В самом деле, ничего скандального в том, что студент напился, а потом впал от этого в тоску, вовсе нет. Не исключено также, что он предавался и другим излишествам. Так, Дургеншейм, автор небольших по объему работ, сохранивший верность католицизму, подвергал Лютера самым яростным нападкам. А что говорит по этому поводу сам Лютер? В своей «Исповеди о св. Причастии» он, обычно предпочитающий ограничиваться описанием своего психологического состояния без упоминания обусловивших его внутренних причин, обронил признание о своей «достойной порицания юности». Но всего этого слишком мало, чтобы делать выводы. Правда, богослову и суперинтенданту Реформистской церкви Тольцену этих данных хватило, чтобы заподозрить
Лютера в совершении тяжких грехов, без которых, по его мнению, невозможно объяснить его смятение.
Впрочем, все эти трудности личного порядка нисколько не мешали его учебе, и 6 января 1505 года, в праздник Богоявления, успешно выдержав экзамен, Мартин Лютер получил степень магистра искусств, дававшую право на преподавание. Судя по всему, в Эрфурте предпочитали обходиться без промежуточной между бакалавром и магистром степени лиценциата, принятой в Парижском и других университетах. Из семнадцати студентов он закончил курс вторым. На торжественной церемонии ему и остальным его товарищам вручили отличительные знаки магистра искусств – кольцо и шапочку.

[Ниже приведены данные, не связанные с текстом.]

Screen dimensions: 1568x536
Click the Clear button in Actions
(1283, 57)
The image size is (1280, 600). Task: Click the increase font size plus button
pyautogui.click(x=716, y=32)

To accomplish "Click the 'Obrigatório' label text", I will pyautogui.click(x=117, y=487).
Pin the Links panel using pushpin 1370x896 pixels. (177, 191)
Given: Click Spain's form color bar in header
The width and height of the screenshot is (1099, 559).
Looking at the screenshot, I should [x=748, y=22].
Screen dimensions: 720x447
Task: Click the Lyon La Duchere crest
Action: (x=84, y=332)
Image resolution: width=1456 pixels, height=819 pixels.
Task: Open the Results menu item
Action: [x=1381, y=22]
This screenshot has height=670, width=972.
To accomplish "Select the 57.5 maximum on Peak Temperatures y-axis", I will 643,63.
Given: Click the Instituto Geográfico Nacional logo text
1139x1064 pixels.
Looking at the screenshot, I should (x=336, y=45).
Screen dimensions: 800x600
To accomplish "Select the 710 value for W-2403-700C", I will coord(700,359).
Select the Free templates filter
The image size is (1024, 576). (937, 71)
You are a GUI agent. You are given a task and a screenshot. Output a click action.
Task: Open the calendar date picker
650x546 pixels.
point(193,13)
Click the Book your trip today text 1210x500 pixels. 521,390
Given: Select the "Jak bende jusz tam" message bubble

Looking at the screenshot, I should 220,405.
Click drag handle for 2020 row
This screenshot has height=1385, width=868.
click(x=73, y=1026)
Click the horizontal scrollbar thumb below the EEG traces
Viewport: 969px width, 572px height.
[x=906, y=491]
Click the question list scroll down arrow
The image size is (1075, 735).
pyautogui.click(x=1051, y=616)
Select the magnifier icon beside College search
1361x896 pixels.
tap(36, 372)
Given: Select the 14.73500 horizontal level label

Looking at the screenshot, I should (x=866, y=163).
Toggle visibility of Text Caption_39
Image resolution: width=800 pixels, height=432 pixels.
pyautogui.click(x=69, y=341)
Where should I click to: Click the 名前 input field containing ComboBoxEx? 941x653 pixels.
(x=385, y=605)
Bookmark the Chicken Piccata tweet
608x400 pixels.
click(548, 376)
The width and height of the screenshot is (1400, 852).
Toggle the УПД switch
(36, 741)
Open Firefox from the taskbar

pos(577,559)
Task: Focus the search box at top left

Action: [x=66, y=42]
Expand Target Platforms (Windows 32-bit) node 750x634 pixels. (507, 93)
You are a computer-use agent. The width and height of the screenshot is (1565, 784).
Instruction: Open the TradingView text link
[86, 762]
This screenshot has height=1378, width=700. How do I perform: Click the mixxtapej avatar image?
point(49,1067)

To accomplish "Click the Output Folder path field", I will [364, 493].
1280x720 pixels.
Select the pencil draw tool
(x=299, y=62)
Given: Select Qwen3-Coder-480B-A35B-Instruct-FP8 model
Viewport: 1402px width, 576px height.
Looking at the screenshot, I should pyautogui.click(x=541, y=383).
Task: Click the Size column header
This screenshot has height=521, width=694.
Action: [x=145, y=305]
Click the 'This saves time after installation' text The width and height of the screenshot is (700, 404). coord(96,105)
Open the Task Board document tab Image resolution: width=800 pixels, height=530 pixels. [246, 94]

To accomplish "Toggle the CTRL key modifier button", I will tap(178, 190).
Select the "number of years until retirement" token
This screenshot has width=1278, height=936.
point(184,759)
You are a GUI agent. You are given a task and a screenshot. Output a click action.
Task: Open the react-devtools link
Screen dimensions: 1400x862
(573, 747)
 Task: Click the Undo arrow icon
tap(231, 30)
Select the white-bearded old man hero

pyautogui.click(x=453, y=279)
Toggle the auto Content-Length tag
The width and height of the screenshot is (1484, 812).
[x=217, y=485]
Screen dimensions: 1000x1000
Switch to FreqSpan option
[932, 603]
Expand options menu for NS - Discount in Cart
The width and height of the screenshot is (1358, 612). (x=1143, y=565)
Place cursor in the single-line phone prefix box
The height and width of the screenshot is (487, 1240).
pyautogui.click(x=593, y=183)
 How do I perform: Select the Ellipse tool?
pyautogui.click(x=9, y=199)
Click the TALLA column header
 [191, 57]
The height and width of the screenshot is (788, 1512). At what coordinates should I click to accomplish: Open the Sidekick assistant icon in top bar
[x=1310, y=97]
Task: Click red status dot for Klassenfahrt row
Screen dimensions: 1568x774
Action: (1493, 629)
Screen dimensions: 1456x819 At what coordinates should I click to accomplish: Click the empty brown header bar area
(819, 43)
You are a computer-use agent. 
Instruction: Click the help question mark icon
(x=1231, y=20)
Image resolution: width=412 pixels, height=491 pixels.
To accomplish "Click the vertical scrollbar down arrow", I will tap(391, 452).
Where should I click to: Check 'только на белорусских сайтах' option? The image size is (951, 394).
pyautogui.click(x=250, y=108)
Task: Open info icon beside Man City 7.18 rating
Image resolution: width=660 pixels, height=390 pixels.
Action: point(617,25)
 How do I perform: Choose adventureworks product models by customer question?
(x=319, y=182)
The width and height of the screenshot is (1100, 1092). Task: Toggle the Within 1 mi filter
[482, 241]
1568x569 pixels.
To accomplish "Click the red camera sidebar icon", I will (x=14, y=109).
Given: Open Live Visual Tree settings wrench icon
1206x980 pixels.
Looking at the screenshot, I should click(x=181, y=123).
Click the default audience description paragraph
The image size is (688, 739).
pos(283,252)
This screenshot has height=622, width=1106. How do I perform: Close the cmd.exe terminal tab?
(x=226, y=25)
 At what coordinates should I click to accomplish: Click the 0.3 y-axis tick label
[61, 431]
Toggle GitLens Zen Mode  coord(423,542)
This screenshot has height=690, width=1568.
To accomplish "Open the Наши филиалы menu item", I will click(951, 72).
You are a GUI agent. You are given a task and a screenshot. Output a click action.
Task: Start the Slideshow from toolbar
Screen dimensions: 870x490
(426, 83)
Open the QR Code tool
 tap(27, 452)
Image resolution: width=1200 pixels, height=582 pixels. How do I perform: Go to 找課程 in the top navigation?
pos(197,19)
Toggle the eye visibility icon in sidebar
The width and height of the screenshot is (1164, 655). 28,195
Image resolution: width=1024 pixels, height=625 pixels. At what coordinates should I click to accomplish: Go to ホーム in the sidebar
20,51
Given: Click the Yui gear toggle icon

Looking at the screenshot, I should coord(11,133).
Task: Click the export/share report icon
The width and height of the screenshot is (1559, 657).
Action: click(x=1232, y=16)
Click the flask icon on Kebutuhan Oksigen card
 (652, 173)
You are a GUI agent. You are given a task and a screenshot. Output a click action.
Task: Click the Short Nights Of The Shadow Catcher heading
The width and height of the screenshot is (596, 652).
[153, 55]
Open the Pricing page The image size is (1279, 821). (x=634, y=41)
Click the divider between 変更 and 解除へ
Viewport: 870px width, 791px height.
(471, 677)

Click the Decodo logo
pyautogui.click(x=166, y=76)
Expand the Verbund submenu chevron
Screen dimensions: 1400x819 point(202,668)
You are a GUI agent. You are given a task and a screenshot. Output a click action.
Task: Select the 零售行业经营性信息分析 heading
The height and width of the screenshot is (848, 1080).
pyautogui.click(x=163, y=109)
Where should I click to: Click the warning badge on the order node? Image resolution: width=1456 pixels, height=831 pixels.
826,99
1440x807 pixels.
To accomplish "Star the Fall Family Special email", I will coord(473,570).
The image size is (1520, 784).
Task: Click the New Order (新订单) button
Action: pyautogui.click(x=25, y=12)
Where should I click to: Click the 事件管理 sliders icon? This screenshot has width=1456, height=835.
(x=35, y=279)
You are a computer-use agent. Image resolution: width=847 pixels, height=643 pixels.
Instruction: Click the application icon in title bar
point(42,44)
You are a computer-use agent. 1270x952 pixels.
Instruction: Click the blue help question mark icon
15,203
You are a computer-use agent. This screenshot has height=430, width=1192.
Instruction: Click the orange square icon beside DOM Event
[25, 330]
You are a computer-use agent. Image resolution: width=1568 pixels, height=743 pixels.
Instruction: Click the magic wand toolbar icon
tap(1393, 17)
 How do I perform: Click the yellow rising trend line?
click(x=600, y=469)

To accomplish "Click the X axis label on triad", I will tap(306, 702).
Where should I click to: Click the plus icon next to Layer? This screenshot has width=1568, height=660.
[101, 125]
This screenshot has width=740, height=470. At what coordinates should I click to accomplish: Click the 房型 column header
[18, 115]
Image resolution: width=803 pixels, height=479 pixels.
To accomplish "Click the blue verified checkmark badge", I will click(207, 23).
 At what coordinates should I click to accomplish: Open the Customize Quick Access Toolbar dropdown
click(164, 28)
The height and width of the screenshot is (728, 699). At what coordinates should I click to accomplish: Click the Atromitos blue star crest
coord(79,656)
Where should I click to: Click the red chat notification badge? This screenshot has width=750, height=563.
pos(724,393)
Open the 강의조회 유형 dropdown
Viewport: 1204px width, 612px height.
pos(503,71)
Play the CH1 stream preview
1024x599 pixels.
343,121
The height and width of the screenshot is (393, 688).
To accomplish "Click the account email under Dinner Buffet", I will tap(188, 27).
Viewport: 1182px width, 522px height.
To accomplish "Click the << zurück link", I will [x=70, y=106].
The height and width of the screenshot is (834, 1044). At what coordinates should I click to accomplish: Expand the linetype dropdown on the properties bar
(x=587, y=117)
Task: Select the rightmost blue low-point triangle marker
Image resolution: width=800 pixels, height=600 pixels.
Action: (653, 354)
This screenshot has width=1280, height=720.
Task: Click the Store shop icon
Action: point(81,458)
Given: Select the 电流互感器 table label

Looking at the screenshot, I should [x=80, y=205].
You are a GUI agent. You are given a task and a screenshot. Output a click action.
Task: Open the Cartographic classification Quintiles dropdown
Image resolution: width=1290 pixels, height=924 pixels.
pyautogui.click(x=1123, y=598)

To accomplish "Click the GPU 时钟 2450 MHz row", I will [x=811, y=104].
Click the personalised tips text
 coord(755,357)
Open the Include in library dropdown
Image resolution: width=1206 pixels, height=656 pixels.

Он тут же записался на юридический факультет. Отец по-прежнему настаивал, чтобы он продолжал учебу, без которой немыслима блестящая карьера, и даже начинал подумывать о выгодной женитьбе для сына. На окончание курса он привез Мартину дорогой подарок – том «Corpus Juris». Никогда не имевший ни малейшего представления о внутренних переживаниях, точивших душу сына, он пребывал в уверенности, что тот счастлив своим вступлением в самую престижную из университетских корпораций, открывавшую доступ к наиболее высокооплачиваемым должностям церковной и светской иерархии. Однако последовавшие вскоре непредвиденные события не оставили от этих радужных мечтаний камня на камне.